Bush III vs. Carter II

--by Mike Murray

Get ready for the retro election.  Forget everything you’ve heard about “change”; the 2008 presidential election is all about the past.  Democrats have signaled that they will try to paint John McCain’s candidacy as nothing more than an attempt by Republicans to, in essence, award a “third term” to George W. Bush.

If that claim is fair game, then it’s also cricket to say that Democrats are using Barack Obama to secure a second term for Jimmy Carter – the one that voters denied him in 1980.  Both assertions regarding this year’s presumptive nominees are outlandish.  Just the same, each contains a kernel of truth.

It is true, for example, that McCain was in accordance with Bush about the need to remove Sadam Hussein from power.  Consequently, both men believed that invading Iraq was a necessary act (given intelligence data that was supplied to them at the time – data that similarly persuaded a good many Democrats, by the way).  But McCain and Bush have also quarreled, sometimes bitterly, over the war’s prosecution.

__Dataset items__
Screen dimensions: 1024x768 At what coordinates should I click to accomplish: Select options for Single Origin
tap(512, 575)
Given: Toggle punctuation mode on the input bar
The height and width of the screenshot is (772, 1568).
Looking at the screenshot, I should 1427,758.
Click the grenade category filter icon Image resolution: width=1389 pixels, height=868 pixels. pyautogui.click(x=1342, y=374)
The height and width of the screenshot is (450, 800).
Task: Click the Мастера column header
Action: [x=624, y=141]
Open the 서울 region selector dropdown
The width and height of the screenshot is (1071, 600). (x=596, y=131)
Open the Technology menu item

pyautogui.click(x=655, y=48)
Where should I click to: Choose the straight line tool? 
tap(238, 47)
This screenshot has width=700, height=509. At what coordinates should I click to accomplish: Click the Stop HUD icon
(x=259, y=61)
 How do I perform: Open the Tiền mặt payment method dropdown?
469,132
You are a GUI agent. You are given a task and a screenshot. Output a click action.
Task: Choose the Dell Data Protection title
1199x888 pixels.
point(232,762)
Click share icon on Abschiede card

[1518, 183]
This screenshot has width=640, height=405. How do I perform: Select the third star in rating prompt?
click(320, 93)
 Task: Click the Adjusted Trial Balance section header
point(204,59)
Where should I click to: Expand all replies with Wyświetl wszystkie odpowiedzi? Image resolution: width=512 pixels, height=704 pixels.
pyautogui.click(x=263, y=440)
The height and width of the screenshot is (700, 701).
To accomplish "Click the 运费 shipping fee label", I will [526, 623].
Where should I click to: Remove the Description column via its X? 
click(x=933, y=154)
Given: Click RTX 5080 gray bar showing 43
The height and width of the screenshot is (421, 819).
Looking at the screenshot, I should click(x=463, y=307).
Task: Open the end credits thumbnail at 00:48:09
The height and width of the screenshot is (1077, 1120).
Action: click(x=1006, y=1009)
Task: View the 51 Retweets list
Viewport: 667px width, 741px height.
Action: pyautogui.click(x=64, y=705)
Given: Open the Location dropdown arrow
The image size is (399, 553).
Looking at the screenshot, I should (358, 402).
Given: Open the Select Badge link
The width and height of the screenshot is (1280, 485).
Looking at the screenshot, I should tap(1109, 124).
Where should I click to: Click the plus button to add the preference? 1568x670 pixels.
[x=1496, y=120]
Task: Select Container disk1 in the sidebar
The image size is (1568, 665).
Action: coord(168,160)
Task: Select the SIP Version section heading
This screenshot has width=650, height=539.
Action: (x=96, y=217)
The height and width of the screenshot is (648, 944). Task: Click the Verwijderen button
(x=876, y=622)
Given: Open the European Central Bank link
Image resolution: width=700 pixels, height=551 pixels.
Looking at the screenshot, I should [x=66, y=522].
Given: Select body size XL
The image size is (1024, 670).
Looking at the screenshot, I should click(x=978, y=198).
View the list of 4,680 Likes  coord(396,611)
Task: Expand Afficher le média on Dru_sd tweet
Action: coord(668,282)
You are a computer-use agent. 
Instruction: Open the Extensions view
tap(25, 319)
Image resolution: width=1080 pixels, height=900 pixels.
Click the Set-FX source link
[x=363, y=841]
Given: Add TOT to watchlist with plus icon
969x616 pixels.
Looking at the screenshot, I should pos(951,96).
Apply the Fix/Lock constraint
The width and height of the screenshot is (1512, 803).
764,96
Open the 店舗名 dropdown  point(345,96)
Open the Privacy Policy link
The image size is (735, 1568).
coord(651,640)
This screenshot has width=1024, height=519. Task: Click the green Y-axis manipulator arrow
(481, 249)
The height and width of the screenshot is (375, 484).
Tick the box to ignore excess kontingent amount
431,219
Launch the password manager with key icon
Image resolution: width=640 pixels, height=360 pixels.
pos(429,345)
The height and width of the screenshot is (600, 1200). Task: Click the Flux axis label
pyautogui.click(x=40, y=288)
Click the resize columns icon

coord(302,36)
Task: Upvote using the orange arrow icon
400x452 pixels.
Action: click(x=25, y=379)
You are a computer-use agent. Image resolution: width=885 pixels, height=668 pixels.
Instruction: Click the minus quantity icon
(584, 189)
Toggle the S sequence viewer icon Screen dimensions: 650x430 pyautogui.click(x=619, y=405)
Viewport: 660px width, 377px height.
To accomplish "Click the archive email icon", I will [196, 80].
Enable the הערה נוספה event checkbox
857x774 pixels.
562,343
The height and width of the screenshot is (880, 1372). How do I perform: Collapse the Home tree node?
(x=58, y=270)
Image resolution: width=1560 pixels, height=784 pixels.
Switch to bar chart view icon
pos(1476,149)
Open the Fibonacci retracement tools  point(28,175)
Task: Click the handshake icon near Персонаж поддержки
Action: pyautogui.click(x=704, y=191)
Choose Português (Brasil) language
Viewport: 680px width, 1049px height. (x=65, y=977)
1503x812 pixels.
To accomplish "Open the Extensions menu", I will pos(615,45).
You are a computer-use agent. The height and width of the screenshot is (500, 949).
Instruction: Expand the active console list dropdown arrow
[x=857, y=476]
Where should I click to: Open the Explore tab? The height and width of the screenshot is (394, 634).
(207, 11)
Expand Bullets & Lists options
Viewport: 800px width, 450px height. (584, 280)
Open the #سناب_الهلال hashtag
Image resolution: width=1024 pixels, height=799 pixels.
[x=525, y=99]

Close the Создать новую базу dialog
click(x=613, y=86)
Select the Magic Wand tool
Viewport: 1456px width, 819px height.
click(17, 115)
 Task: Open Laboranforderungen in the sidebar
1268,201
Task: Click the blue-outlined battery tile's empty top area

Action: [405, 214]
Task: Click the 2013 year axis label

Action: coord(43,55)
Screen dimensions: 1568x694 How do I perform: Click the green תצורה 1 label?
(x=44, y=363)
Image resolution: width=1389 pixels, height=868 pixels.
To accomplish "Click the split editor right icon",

__REQUESTS__
[A] In the commentary on the 2008 presidential election, in what year did voters deny Jimmy Carter a second term?
[B] Extend the commentary on the 2008 presidential election with new text that picks up after its final sentence.

__ANSWERS TO EACH TASK__
[A] 1980

[B]
Everyone agrees that the initial phase of the war was carried out effectively and efficiently.  Even staunch-Democrat Chris Matthews (who served as a mouthpiece in the Carter administration) was impressed.  From his talking-head perch at MSNBC he opined early on that the Iraq War would serve as a sterling model for future military operations.  But this was a different kind of war.  Overthrowing Sadam Hussein and his regime was only the beginning.

The much maligned “mission accomplished” declaration by Bush (a milestone proclamation requested by the United Nations as a predicate to next-phase, humanitarian relief), signaled only an end to traditional-style battlefield operations.  Non-traditional combat against insurgents was a struggle destined to continue for years.

As it turned out, the roadmap that had guided so well in deposing Hussein and his henchmen was not backed up by a proper plan for securing Iraq in the aftermath.  Initially heralded as a brilliant strategist, Secretary of Defense Donald Rumsfeld found himself reduced to an object of ridicule.

Making matters worse, he refused to acknowledge the shortcomings of his “phase two” approach.  Rumsfeld rejected passionate pleas – many of them issued by John McCain – to revise his methods.  So strong was his opposition to change that it became necessary for Bush to remove him from office.  Only then could a new course be pursued.

McCain does believe that the surge in Iraq is a reasonable undertaking.  He championed it, after all.  And he clearly believes that it is working.  Bush concurs with the latter assertion.  But, having been long counseled by surge-opponent Rumsfeld, Bush had to be prodded – hard – before he acquiesced to the build-up in troop strength.  And who did most of the prodding?  Yep:  it was none other than long-time, thorn-in-his-side McCain.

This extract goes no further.